== Alıntı ==
────────────────────

Ancak bunlar Suriye için kolay değildir çünkü  Suriye devleti mali olarak çökmüş durumdadır.
Şam’ın sekiz yıllık savaşı dış destek olmadan nasıl finanse ettiği bile belli değildir.
Suriye’nin 2010’da ulusal bütçesi 21 milyar dolarken, 2017 ulusal bütçesi yalnızca 5 milyar dolardır.

*
Birçok ülkenin tasarruf modunda olduğu ve donör yorgunluğun yaşandığı  şu sırada,
Suriye’nin  yeniden inşa projesine fon sağlama konusunda da çok az arzu bulunuyor.
Dünya Bankası Suriye’nin inşasına kaynak ayırmayacağını açıklamıştır.

────────────────────

== Kaynak alıntı ==
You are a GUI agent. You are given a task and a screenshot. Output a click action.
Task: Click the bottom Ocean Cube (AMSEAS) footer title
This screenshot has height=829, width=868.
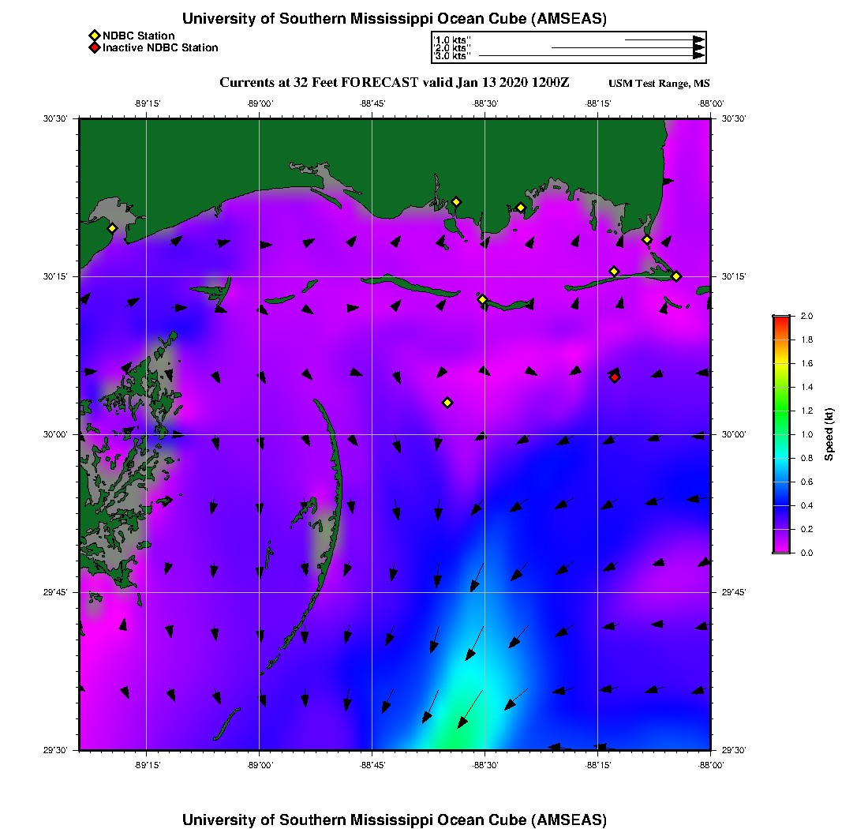coord(394,820)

────────────────────

== İstek A ==
Suriye'nin mali durumunu anlatan alıntıda "Suriye’nin 2010’da ulusal" ile başlayıp "az arzu bulunuyor." ifadesine kadar süren bölümü harfi harfine tekrarlayın.
== İstek B ==
Suriye'nin yeniden inşasının finansmanı üzerine olan metnin son cümlesinden sonra gelecek bölümü yazarak metni sürdürün.

== Beklenen yanıt A ==
Suriye’nin 2010’da ulusal bütçesi 21 milyar dolarken, 2017 ulusal bütçesi yalnızca 5 milyar dolardır.

*
Birçok ülkenin tasarruf modunda olduğu ve donör yorgunluğun yaşandığı  şu sırada,
Suriye’nin  yeniden inşa projesine fon sağlama konusunda da çok az arzu bulunuyor.

== Beklenen yanıt B ==
Bazı Batılı hükümetler liderlik geçişi olmadan herhangi bir yeniden yapılanmayı finanse etmeyeceklerinin sinyallerini veriyor.

*
Bu konuda Suriye’nin yatırımcılara önereceği seçenekler sınırlıdır.
Petrol rezervleri tükenmesi nedeniyle yıllarca değer kaybetti ve savaştan önce günde sadece 375 bin varile ulaşıldı.
Bu küresel üretimin sadece yüzde 0.2’sidir, keza gaz rezervleri de küresel üretimin yüzde 0.1’i kadar önemsizdir.
Rusya’ya  Akdeniz’de açık denizde doğal gaz sahalarının geliştirilmesi için ihaleler verilmiştir,
Ancak Suriye’nin hidrokarbonları kuzeydoğuda Kürtlerin bağımsızlık için mücadele ettiği bölgededir.

*
Üstelik Suriye  2011’den bu yana ABD, AB ve BM tarafından çok taraflı yaptırımlara tabidir.
Yaptırımlar hükümet üyelerini, devlete ait kurumları, orduyu, yatırımcıları ve işletmeleri hedef alıyor.
O zamandan beri Suriye yabancı bankalara erişemiyor ve SWIFT ağını kullanamıyor.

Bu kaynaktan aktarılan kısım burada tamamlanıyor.